“Am I bringing this to your room?” He stares down the hall, to where my childhood bedroom waits across from his and Mom’s and beside my twin’s. “Or are you just stopping by?”
I tighten my ponytail, fidgeting. “No, you can bring it there.”
“Alright.”
He leaves without another word. I follow the soft roll of my suitcase along the slightly lifted laminate floor and do my best to avoid staring at the photos hung on the walls.
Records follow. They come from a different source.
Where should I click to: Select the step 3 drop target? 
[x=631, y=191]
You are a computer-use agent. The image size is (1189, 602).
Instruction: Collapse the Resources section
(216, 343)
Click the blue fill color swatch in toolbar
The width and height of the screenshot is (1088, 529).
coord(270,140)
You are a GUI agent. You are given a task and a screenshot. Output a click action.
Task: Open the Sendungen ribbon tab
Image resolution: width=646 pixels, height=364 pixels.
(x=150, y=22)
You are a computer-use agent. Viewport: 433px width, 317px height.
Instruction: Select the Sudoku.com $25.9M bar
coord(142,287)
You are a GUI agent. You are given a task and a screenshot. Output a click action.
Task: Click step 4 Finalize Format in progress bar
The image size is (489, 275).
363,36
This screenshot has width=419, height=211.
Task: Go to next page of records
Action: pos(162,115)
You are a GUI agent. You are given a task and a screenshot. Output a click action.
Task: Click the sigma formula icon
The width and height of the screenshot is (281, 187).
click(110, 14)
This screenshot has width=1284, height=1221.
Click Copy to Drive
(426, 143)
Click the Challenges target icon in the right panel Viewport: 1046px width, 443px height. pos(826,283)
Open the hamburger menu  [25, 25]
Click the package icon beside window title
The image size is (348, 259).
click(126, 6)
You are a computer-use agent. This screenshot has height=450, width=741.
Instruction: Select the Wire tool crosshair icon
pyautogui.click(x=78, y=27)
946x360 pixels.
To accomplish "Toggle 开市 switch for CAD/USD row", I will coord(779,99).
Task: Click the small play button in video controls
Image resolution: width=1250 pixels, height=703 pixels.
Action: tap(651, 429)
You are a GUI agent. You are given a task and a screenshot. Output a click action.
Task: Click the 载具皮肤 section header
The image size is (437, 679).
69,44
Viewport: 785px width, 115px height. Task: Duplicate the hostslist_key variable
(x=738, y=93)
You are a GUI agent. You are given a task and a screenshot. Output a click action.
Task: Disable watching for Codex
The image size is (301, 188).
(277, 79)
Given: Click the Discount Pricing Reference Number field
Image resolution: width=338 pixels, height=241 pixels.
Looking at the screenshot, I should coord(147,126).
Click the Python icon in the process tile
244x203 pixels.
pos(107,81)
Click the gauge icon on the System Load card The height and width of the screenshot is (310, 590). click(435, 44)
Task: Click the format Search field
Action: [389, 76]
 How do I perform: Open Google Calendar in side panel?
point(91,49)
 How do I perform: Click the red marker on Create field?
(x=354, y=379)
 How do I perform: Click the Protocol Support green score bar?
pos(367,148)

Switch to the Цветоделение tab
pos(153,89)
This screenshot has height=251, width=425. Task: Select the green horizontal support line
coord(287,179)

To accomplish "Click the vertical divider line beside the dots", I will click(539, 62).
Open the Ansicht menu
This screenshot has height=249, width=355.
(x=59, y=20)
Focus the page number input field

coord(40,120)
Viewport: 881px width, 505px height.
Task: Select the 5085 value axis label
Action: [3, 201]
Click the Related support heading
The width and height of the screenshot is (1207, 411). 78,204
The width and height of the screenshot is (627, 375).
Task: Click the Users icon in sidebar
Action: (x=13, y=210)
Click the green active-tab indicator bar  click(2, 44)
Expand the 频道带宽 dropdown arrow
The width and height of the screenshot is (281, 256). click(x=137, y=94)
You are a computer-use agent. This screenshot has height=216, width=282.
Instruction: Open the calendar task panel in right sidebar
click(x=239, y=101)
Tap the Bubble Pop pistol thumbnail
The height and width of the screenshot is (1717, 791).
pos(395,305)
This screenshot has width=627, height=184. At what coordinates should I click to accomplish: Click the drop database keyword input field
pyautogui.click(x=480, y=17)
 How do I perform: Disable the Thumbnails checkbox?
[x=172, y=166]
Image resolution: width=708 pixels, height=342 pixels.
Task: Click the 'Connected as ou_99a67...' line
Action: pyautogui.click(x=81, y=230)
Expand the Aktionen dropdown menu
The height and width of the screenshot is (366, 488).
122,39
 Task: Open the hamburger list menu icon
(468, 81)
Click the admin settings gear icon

Knowing my parents, they haven’t changed them out in the history of ever, let alone the last decade.
The door to my room is closed, and Dad grips the handle, hesitating for a beat. I stop behind him and ignore the twist in my chest before he pushes it and stomps inside. It takes everything in me not to give in to the sudden urge to dive into my bed and hide beneath the blankets for the next few weeks.
They’ve kept it made, the bedspread still zebra striped. It’s like being tossed in a time machine and dumped back out in the past. The fringe pillows are bright green and almost painful to stare at, and Christ, the lampshades on the nightstands match.
Twenty-three feels like a lifetime ago. The girl I was then has long since died, and now, I’m left with the version I rebuilt in the furthest place from here that I could find.
“How long are you here for?” Dad asks, his voice rough.
“I don’t know. A while, I think.”
A weighted pause. “You’re not wearing your ring.”
“I’m not married anymore.”
“Come here,” he orders gruffly.
I spin around and go right into his open arms. The emotions I’ve been squashing deep in my mind come flaring back with a heat that singes my inside. I suck in a sharp breath when my eyes burn, tears blurring my vision before I close them altogether.
My dad hugs me tight, keeping me squashed against his chest as I struggle, refusing to cry. Even here, where nobody but him can see me, I won’t do it. Not because it isn’t killing me, but because Ethan doesn’t deserve any more of my tears. It’s been six months since we signed all of the paperwork, and God knows I’ve cried more than enough times since then.
I’m not going to taint this place with the pain he caused me.
Pressing my cheek against my dad’s soft T-shirt, I inhale and try to steady myself. “I’m okay.”
“You don’t need to be right now.”
“He doesn’t matter to me here. Not in this place.”
With an almost angry sniff, I pull away and meet Dad’s waiting eyes. They’re cautious, but I ignore that, not wanting to encourage his worry.
“When did it happen?” he asks then, seeming to understand.
“Officially, we divorced a few days ago. We’ve been separated for a while now.”
“Have you been back long?”
“I only landed in Alberta this morning.”
Moving to the wide window on the far side of my bed, I stare into the backyard. The mountains are there, towering over the cluster of trees. Only a small portion of the lake is visible from the house, but it’s still there, taunting me with memories of sand in my swimsuit and boating wipeouts.
“Your mom is at the office. She’d love to see you.”
“Where’s Ash? He wasn’t answering his phone earlier,” I ask instead of responding to his info drop.
It’s been years since I’ve seen my twin brother in person, though not for lack of trying on his part. He’d have come visit for weeks at a time if I’d let him. I didn’t, and I wear the guilt for that just as heavily as I wear the rest of it.
“Check the community centre.”
Turning from the window, I swallow my pride and meet Dad’s waiting gaze. “Are you hiring?”
“At the campground?”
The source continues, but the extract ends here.